Saturday, 23 January 2010



So writes Jonathan Leake, picking up the latest developments on "Glaciergate", storming in with the charge, "The chairman of the UN's Intergovernmental Panel on Climate Change (IPCC), has used bogus claims (as highlighted by Leake lest week) that Himalayan glaciers were melting to win grants worth hundreds of thousands of pounds."

You don't get much stronger than that, as Leake tells us: "Rajendra Pachauri's Energy and Resources Institute (TERI), based in New Delhi, was awarded up to £310,000 by the Carnegie Corporation of New York and the lion's share of a £2.5m EU grant funded by European taxpayers."

This means, says Leake, that EU taxpayers are funding research into a scientific claim about glaciers that any ice researcher should immediately recognise as bogus. The revelation comes just a week after The Sunday Times highlighted serious scientific flaws in the IPCC's 2007 benchmark report on the likely impacts of global warming.

The IPCC had warned that climate change was likely to melt most of the Himalayan glaciers by 2035 - an idea considered ludicrous by most glaciologists. Last week a humbled IPCC retracted that claim and corrected its report. Since then, however, The Sunday Times has discovered that the same bogus claim has been cited in grant applications for TERI.

To be fair, Leake did actually spot the powerpoint presentation illustrated in our earlier piece and on Watts up with that?. That really is the "smoking gun" as far as the EU funding goes.

From the belly of the beast, we find that the EU launched a research project on the back of the IPPC's glacier claims, only to award a goodly amount of money to Pachauri and, via him, Dr Hasnain, the man he now employs, who was responsible for the false claim in the first place.

That said, we get a link to this blog on the sidebar of the story, but under the heading "how bloggers helped break the story", which is stretching it a bit – but it is probably about as far as the MSM can go in acknowledging the "new media".

The main thing though is that both The Sunday Telegraph and now The Sunday Times have done the story. Pachauri will find this very difficult to ignore. My guess is that he is unlikely to survive this combined assault.

For EU Referendum readers, the rest of the story will be pretty familiar, although Leake puts it in focus, observing that: "Any suggestion that TERI has repeated an unchecked scientific claim without checking it, in order to win grants, could prove hugely embarrassing for Pachauri and the IPCC."

He (Leake) also picks up on the Mail Today story in the Indian press, reporting that in India questions are also being asked about Pachauri's links with GloriOil, a Houston, Texas-based oil technology company that specialises in recovering extra oil from declining oil fields. Pachauri is listed as a founder and scientific advisor. Critics, writes Leake, say it is odd for a man committed to decarbonising energy supplies to be linked to an oil company.

Thus, concludes Leake, "problems come at a bad time for the IPCC which is recruiting scientists for its fifth report into the science and impacts underlying global warming."
───
• **COMPLETE THE FOLLOWING**:
1: According to the Glaciergate post, how much money did the Carnegie Corporation of New York award to TERI?
2: Reproduce the section of the Glaciergate post that begins at the words "To be fair, Leake" and stops after "EU funding goes.".

• **DATASET EXTRACT**:
───
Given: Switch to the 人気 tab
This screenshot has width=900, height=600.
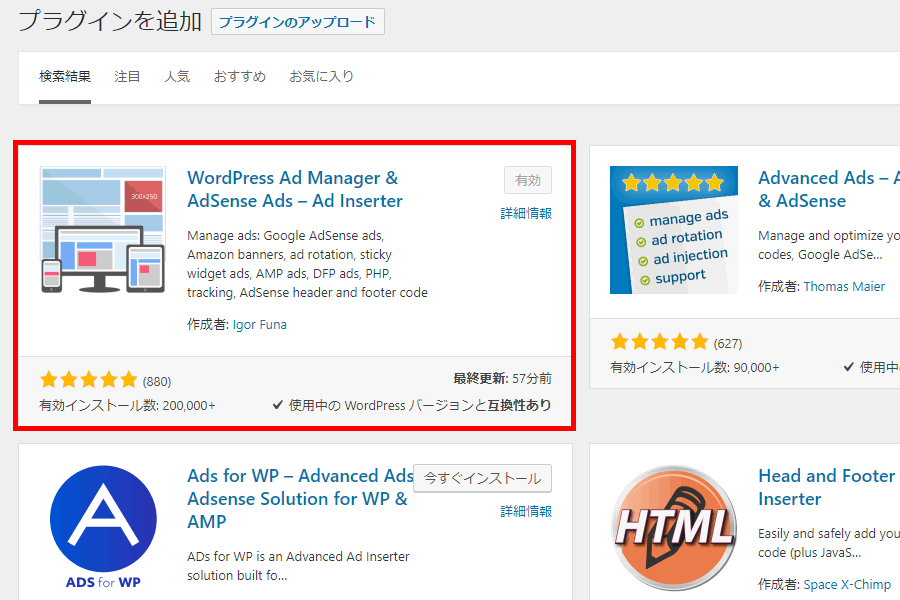Looking at the screenshot, I should click(177, 76).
───
• **LIST OF SOLUTIONS**:
1: Up to £310,000.

2:
To be fair, Leake did actually spot the powerpoint presentation illustrated in our earlier piece and on Watts up with that?. That really is the "smoking gun" as far as the EU funding goes.